On its face, the facts look similar to other cases that the Department of Justice has criminally charged. The borrower certified that its business was not in bankruptcy, when, in fact, the business was before the Bankruptcy Court. The first lender that the borrower approached knew about the bankruptcy because it was a creditor, and that lender told the borrower that it was not eligible for a PPP loan because of the bankruptcy. The borrower applied to a second lender at the same time as it applied to the first lender. Moreover, after the first lender denied the borrower’s PPP loan application, the borrower applied to a third lender. The second lender approved the PPP loan prior to the third lender.
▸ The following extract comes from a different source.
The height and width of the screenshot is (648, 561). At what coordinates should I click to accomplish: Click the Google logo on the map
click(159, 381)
Eventually, Mr. Taylor returned the loan after multiple demands from the SBA and the PPP lender, and unsuccessful litigation in the Bankruptcy Court.
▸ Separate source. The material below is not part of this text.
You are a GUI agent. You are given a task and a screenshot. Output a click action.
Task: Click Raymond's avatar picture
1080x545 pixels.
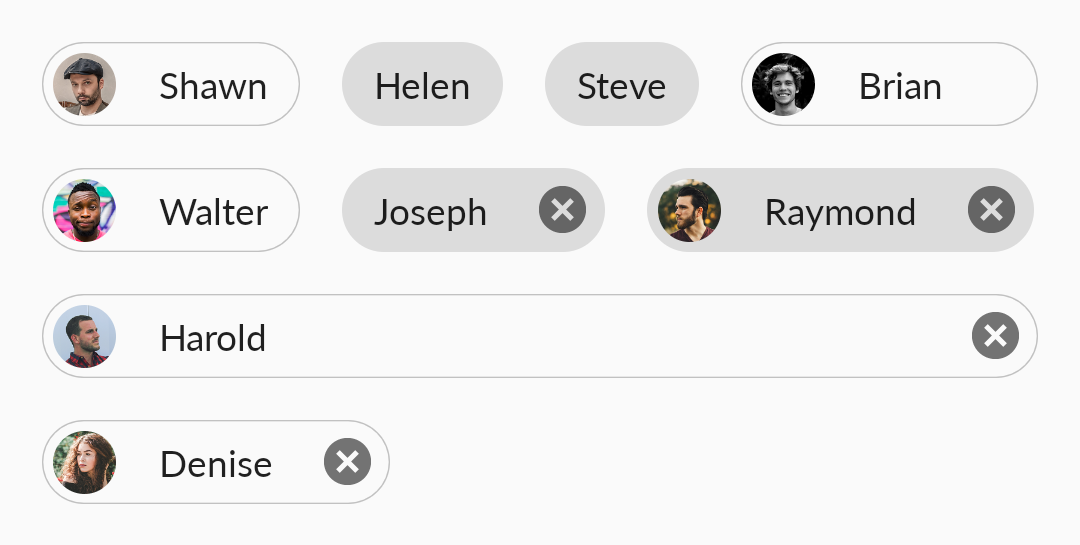click(689, 210)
This case teaches at least two important lessons. First, a borrower that has erred in its PPP loan application can improve its chances of a better outcome with the Department of Justice by coming forward to the lender and disclosing the problem before the SBA or the lender discovers the problem. This is especially important in quickly changing situations such as occurred with the PPP loan program. It could be the case that what seemed permissible under earlier guidance now seems wrong. In those cases, being direct by raising the issue in a forceful way could be the right approach, sometimes known as a “noisy” disclosure, depending on the facts and circumstances. In other cases, where the issues may be more gray, one may consider simply writing a letter to inform the lender of the situation to hopefully simply be placed in the file; this is sometimes referred to as a “quiet disclosure.” Of course, both options should be analyzed under the facts and circumstances of the individual case, including the status of any government investigation. As the saying goes, timing is everything. Second, if the facts favor leniency, there now is precedent for the Department of Justice settling its PPP investigation for a civil penalty.